O golpe militar de 1964, que resultou em 21 anos de ditadura no Brasil, completa seis décadas neste domingo. É uma data que jamais deve ser esquecida pela população, para que nunca mais se repita. Não há valor maior para uma sociedade do que a democracia. É esse sistema político que vem sendo tão questionado mundo afora que assegura os direitos individuais, a liberdade de expressão e as escolhas de cada um. Cabe ao Estado criar todas as condições para o pleno funcionamento das garantias constitucionais, não o de limitá-las.

O Brasil esteve muito próximo do retrocesso, como explicitou o fatídico 8 de janeiro de 2023. Tentou-se, naquele dia, romper o Estado Democrático de Direito, com o ataque ao coração da República. Por muito pouco um golpe não derrubou um governo eleito pela maioria dos brasileiros. Felizmente, a sociedade que preza pelas liberdades e dá o valor exato à democracia reagiu à altura e o país não sucumbiu. A resiliência das instituições permitiu que hoje se possa, mais uma vez, dar um viva à democracia.

Há, no entanto, razões de sobras para preocupação. Num mundo extremamente conturbado, é cada vez menor o número de países onde impera a democracia. As ditaduras escancaradas e as autocracias disfarçadas são maioria, sinal gravíssimo de que as lideranças que defendem as liberdades já não conseguem convencer o grosso da população dos benefícios de um regime que, mesmo imperfeito, é o que melhor protege os direitos dos cidadãos.

A batalha está sendo perdida para a desinformação, praga disseminada tanto pela extrema-esquerda quanto pela ultradireita. Há um movimento deliberado no sentido de minar os pilares da democracia.

Os extremistas têm se aproveitado do ressentimento provocado pela globalização. Camadas da sociedade, sobretudo a de classe média, se veem relegadas pelo Estado e vítimas das instituições democráticas. Não por acaso, tornam-se presas fáceis do populismo. Acreditam que a política tradicional é culpada por todas as mazelas que atingiram suas vidas. Embarcam no discurso fácil e palatável de autocratas, normalizando o extremismo que ataca os direitos de minorias, aqueles que pensam diferente e a separação dos Poderes. Muitos dos defensores desse modelo antidemocrático se travestem de políticos de centro para ludibriar segmentos expressivos da sociedade, inclusive, tendo como arma a religião.

Exemplos não faltam à esquerda e à direita de ditaduras e autocracias. E é preciso nominá-las pelo que são, ainda que algumas tenham a desfaçatez de realizarem eleições como se democracia fossem.

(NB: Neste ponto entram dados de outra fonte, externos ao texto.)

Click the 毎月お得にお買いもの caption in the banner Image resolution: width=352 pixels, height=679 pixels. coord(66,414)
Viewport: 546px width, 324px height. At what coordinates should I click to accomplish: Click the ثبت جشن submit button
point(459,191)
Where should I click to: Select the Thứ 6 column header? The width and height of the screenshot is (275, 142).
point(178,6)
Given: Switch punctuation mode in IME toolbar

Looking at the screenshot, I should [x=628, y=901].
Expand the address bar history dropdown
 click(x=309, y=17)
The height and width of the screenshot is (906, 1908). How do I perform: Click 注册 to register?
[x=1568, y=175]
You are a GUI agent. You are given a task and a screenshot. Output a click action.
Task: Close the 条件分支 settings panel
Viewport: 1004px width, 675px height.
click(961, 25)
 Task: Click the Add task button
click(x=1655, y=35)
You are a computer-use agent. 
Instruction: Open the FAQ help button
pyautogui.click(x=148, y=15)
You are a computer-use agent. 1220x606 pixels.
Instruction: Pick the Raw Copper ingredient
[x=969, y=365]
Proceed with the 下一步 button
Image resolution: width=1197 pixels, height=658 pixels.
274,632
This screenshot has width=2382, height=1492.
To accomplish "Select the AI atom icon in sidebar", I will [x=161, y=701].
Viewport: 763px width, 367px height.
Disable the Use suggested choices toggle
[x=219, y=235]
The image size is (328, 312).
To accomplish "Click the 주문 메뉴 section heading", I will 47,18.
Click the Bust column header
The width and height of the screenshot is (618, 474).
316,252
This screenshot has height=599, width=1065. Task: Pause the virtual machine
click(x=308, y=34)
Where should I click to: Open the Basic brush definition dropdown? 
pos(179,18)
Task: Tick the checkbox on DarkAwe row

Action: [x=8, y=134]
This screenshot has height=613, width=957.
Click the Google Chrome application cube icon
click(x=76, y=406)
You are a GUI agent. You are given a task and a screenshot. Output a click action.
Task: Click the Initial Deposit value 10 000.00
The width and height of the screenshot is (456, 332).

Os brasileiros devem se mirar nesses casos para que jamais percam o direito ao voto livre. O poder de escolha é fundamental para um regime democrático forte.

A história está aí para comprovar que, todas as vezes em que a sociedade abriu brecha para o autoritarismo, as liberdades ruíram, com o massacre dos divergentes. Não se pode esquecer a história, especialmente quando ainda há feridas abertas, como no Brasil. Há mais de 200 desaparecidos da sangrenta ditadura, cujas famílias ainda esperam pela reparação do Estado. Certos militares continuam a ser uma sombra para a democracia, como se viu recentemente, em que muitos flertaram com a tentativa de um golpe de Estado. As instituições têm sido alvos de constantes e consistentes ataques de fake news. Os jovens, em boa parcela, simplesmente ignoram o passado e se deixam pautar pela desesperança. São fatos que precisam ser enfrentados e superados, mas com ações e argumentos consistentes e que reforcem o Estado Democrático de Direito.

O Brasil tem todas as condições de fortalecer a democracia, e deve fazê-lo com urgência e veemência, sem complacência com aqueles que propagam ideias nocivas no campo dos direitos civis e sociais. A sociedade não pode fraquejar frente a uma minoria saudosista que idealiza um passado que não existiu, de bonança e avanços. Em ditaduras e autocracias, as benesses se restringem a grupos específicos, aos vassalos do poder. É na democracia que a voz do povo se faz ouvir. Portanto, ditadura nunca mais. Um viva à democracia.